** Exercise prompt **
From the records below, set down exactly the lines starting with the line that contains "This screenshot has width=1288, height=934." and going on through the line that contains "Given: Stop recording with the red button". Nothing else is wanted.
──────── Data
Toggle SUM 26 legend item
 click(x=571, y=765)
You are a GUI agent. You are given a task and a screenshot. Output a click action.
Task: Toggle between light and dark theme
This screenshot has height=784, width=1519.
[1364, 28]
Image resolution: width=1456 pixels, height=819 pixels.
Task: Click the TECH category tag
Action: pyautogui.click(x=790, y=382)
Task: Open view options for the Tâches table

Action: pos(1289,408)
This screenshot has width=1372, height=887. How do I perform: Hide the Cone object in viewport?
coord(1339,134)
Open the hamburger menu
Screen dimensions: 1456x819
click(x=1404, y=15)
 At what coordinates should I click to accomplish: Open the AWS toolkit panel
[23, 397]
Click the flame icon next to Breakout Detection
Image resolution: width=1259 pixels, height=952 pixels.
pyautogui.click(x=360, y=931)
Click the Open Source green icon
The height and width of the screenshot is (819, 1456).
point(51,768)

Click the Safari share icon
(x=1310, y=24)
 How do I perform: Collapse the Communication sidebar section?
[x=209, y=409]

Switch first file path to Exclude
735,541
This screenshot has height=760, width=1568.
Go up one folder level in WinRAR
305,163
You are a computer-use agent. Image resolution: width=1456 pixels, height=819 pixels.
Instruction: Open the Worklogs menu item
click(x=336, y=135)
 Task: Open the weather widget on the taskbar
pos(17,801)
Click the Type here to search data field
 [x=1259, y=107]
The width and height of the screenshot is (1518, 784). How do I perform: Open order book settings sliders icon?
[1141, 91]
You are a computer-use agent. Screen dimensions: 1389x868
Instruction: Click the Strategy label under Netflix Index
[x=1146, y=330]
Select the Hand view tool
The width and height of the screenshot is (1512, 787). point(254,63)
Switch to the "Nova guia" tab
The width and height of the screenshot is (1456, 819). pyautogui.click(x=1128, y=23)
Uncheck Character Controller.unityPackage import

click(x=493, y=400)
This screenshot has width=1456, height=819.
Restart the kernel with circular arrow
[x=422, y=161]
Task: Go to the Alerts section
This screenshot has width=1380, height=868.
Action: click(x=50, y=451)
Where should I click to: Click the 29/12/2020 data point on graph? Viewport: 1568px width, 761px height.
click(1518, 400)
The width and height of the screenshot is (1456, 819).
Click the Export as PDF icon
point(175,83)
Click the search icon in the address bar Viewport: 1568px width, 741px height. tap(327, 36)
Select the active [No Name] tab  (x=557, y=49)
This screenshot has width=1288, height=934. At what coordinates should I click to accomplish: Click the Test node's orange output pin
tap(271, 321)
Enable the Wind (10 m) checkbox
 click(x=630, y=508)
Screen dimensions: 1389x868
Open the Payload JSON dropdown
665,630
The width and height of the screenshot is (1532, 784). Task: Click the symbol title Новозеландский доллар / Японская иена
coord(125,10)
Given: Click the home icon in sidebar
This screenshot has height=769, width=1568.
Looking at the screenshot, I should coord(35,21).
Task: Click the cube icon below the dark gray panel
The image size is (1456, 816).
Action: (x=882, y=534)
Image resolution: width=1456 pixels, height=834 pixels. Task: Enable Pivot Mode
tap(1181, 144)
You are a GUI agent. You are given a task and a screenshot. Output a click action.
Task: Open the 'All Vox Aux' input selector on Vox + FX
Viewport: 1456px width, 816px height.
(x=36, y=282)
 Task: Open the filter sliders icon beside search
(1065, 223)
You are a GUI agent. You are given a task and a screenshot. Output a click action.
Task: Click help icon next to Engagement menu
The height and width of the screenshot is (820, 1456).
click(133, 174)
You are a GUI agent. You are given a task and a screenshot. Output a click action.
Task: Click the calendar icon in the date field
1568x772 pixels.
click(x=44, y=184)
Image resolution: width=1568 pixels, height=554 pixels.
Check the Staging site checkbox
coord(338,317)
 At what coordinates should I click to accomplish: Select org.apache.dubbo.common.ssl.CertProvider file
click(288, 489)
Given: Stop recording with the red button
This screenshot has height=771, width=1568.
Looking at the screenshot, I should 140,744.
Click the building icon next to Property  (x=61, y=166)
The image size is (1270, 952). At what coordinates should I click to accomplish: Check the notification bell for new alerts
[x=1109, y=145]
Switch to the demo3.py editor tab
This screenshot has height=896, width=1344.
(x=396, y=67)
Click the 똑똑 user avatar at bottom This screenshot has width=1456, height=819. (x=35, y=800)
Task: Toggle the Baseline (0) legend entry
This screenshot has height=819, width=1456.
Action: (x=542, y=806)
────────────────
** Answer to this task **
This screenshot has width=1288, height=934. At what coordinates should I click to accomplish: Click the Test node's orange output pin
tap(271, 321)
Enable the Wind (10 m) checkbox
 click(x=630, y=508)
Screen dimensions: 1389x868
Open the Payload JSON dropdown
665,630
The width and height of the screenshot is (1532, 784). Task: Click the symbol title Новозеландский доллар / Японская иена
coord(125,10)
Given: Click the home icon in sidebar
This screenshot has height=769, width=1568.
Looking at the screenshot, I should coord(35,21).
Task: Click the cube icon below the dark gray panel
The image size is (1456, 816).
Action: (x=882, y=534)
Image resolution: width=1456 pixels, height=834 pixels. Task: Enable Pivot Mode
tap(1181, 144)
You are a GUI agent. You are given a task and a screenshot. Output a click action.
Task: Open the 'All Vox Aux' input selector on Vox + FX
Viewport: 1456px width, 816px height.
(x=36, y=282)
 Task: Open the filter sliders icon beside search
(1065, 223)
You are a GUI agent. You are given a task and a screenshot. Output a click action.
Task: Click help icon next to Engagement menu
The height and width of the screenshot is (820, 1456).
click(133, 174)
You are a GUI agent. You are given a task and a screenshot. Output a click action.
Task: Click the calendar icon in the date field
1568x772 pixels.
click(x=44, y=184)
Image resolution: width=1568 pixels, height=554 pixels.
Check the Staging site checkbox
coord(338,317)
 At what coordinates should I click to accomplish: Select org.apache.dubbo.common.ssl.CertProvider file
click(288, 489)
Given: Stop recording with the red button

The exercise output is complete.